Columnist Mike O’Callaghan: Americans must get used to inconvenience for safety
Friday, Sept. 21, 2001 | 4:53 a.m.
Mike O'Callaghan is executive editor of the Sun and publisher of the Henderson Home News, where this column first appeared.
We keep hearing people remark that our country has become a different society since the deadly terrorist attack last week. I'm not sure that they are correct, and if they are right about this, we had better make certain that some changes aren't temporary.
It's my opinion that to survive we are going to make some security changes or we will lose this conflict with barbarians who will use our open society to destroy us. On the other hand, we must make certain we don't destroy the important elements of a free society in an effort to protect those aspects of life we cherish. This all comes down to our ability of accepting and practicing a greater degree of personal discipline than most of us have been willing to accept in past years.
Continually we hear people complain about being required to wait more than a few minutes for service at stores, theaters, restaurants and airports. During the next few weeks and months there will be less vocal complaining in our airports. Travelers like to arrive safely at their destinations and not die crashing into a tall building or a field on the way. Scenes televised from New York, a field in Pennsylvania, and the Pentagon last week have been burned into the minds of most Americans, especially those who travel by air.
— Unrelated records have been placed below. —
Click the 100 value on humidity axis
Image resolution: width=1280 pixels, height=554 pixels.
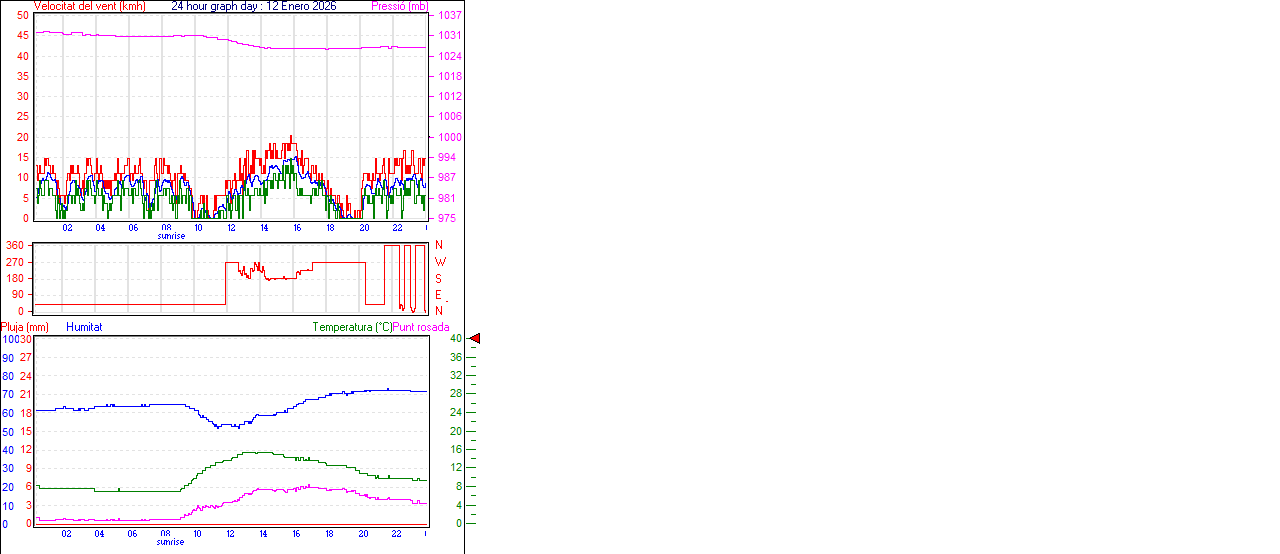click(x=9, y=339)
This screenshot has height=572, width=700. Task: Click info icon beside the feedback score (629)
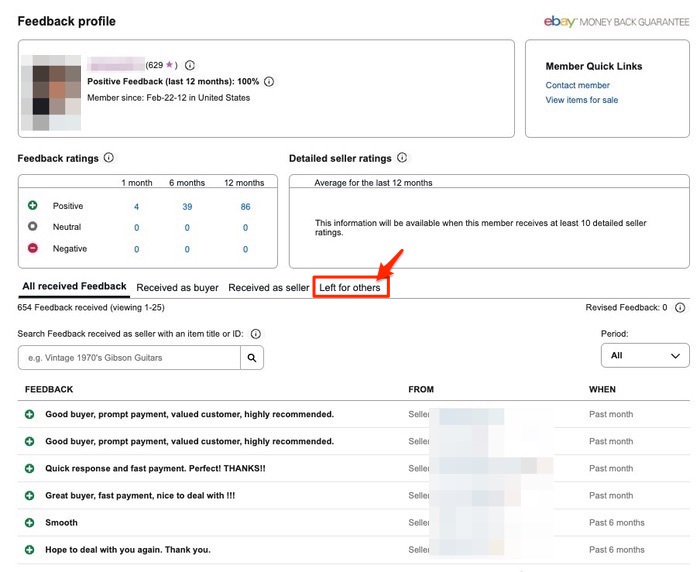pos(190,65)
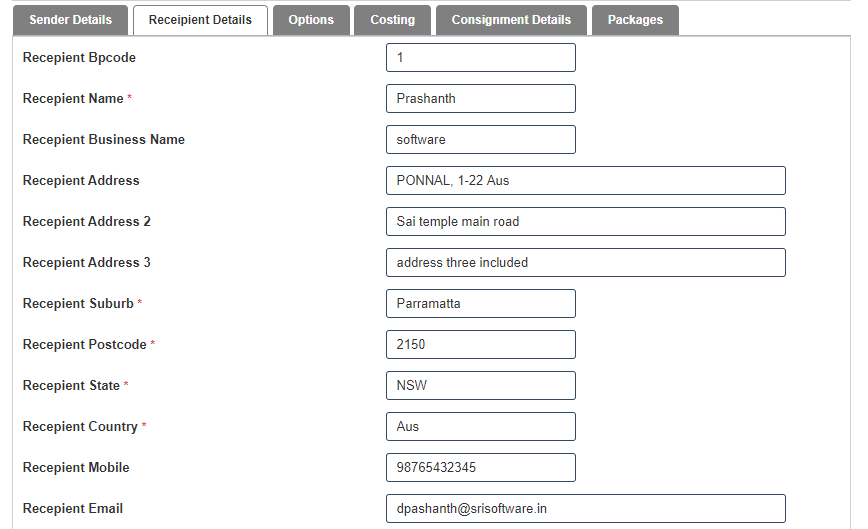The height and width of the screenshot is (529, 868).
Task: Click the Recepient Email label text
Action: tap(73, 509)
For almost two decades I have had to be at the airport in Israel at least two or three hours before flight time. Always my travel has been on that nation's El Al planes, which have strict security rules and regulations. The questions asked as they go through my luggage are sometimes very personal and the security people won't accept evasive answers. Why are you in Israel? What are you doing in Israel? Where have you traveled? Where did you stay? Do you have relatives here? Who are they and what is their telephone number? Who did you visit? What is their telephone number? Yes, before you board your aircraft they have probably called the telephone numbers you gave them. The El Al security people have been highly trained and they use profiling when looking at you and listening to your answers. You know this as the practice that U.S. courts and civil libertari an groups have condemned because it might be abused. Most people traveling in the Middle East find that these inconvenience! s are worth suffering if they arrive safely at their destination.
Israel isn't the only place travelers are profiled by security people. Because of my surname I was stopped in a London airport after an Irish terrorist with the same name had bombed a nearby facility. If my name was Swenson, Haddad, or Liu I wouldn't have been searched. El Al always has a couple of armed sky marshals seated separately some place on the plane. My friends and I play the game of trying to figure out who the armed security people are during the flight. We find that we are more often wrong than right when guessing. Even more often we never know who they were even after arriving safely in Cairo, Amsterdam, London or Los Angeles. Their identity doesn't really matter because we have arrived in good health.
During the initial spate of skyjacking, back many years ago, armed sky marshals were assigned to most U.S. commercial flights. After a period of time the cost and lack of action resulted in their dismissal by the FAA and airlines. Will this scene be replayed one, two or three years from now after things "cool down"?
There have been some immediate changes in our travel habits, and they will be accepted by Americans until the television scenes from New York City, a field in Pennsylvania and the Pentagon fade from their minds. Then what? Short memories and personal comfort have too long allowed Americans to allow disasters to be repeated in different forms. Will it be deadly gas, disease or a compact nuclear bomb the next time? Some terrorists are still here and more are on their way. Even more Americans will die unless they are hunted down and killed before they can strike again. All of us can help protect our way of life by practicing more self-discipline and keeping informed about what is going on around us. Finally, we had better not forget what happened last week.